§ Records for processing:
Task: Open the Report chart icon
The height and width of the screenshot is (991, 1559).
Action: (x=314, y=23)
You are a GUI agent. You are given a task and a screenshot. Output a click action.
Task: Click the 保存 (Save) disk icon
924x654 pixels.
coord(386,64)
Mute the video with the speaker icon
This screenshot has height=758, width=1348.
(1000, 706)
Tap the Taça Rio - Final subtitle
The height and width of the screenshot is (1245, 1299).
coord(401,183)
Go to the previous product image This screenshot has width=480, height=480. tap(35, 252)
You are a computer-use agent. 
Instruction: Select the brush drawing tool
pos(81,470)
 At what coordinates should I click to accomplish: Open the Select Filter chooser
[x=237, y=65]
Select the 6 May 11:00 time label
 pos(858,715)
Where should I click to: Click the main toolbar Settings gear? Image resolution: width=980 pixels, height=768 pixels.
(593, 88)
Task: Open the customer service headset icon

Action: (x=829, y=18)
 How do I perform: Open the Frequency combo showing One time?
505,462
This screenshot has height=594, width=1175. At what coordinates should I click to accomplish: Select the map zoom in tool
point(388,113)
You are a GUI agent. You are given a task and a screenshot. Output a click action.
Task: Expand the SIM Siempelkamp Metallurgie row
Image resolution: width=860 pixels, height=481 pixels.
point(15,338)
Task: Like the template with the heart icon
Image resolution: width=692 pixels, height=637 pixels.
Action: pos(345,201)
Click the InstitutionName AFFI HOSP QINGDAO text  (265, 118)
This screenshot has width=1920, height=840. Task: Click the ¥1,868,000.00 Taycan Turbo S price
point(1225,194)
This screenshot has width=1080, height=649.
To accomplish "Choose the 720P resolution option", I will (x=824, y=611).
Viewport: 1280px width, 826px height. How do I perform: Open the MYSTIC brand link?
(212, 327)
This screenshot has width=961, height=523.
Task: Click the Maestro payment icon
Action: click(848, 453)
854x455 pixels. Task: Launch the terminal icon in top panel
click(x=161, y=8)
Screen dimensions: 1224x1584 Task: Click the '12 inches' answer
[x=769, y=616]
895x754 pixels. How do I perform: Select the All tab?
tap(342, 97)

§ Your task: Generate an exact reproduction of all entries.

§ Answer section:
Task: Open the Report chart icon
The height and width of the screenshot is (991, 1559).
Action: (x=314, y=23)
You are a GUI agent. You are given a task and a screenshot. Output a click action.
Task: Click the 保存 (Save) disk icon
924x654 pixels.
coord(386,64)
Mute the video with the speaker icon
This screenshot has height=758, width=1348.
(1000, 706)
Tap the Taça Rio - Final subtitle
The height and width of the screenshot is (1245, 1299).
coord(401,183)
Go to the previous product image This screenshot has width=480, height=480. tap(35, 252)
You are a computer-use agent. 
Instruction: Select the brush drawing tool
pos(81,470)
 At what coordinates should I click to accomplish: Open the Select Filter chooser
[x=237, y=65]
Select the 6 May 11:00 time label
 pos(858,715)
Where should I click to: Click the main toolbar Settings gear? Image resolution: width=980 pixels, height=768 pixels.
(593, 88)
Task: Open the customer service headset icon

Action: (x=829, y=18)
 How do I perform: Open the Frequency combo showing One time?
505,462
This screenshot has height=594, width=1175. At what coordinates should I click to accomplish: Select the map zoom in tool
point(388,113)
You are a GUI agent. You are given a task and a screenshot. Output a click action.
Task: Expand the SIM Siempelkamp Metallurgie row
Image resolution: width=860 pixels, height=481 pixels.
point(15,338)
Task: Like the template with the heart icon
Image resolution: width=692 pixels, height=637 pixels.
Action: pos(345,201)
Click the InstitutionName AFFI HOSP QINGDAO text  (265, 118)
This screenshot has width=1920, height=840. Task: Click the ¥1,868,000.00 Taycan Turbo S price
point(1225,194)
This screenshot has width=1080, height=649.
To accomplish "Choose the 720P resolution option", I will (x=824, y=611).
Viewport: 1280px width, 826px height. How do I perform: Open the MYSTIC brand link?
(212, 327)
This screenshot has width=961, height=523.
Task: Click the Maestro payment icon
Action: click(848, 453)
854x455 pixels. Task: Launch the terminal icon in top panel
click(x=161, y=8)
Screen dimensions: 1224x1584 Task: Click the '12 inches' answer
[x=769, y=616]
895x754 pixels. How do I perform: Select the All tab?
tap(342, 97)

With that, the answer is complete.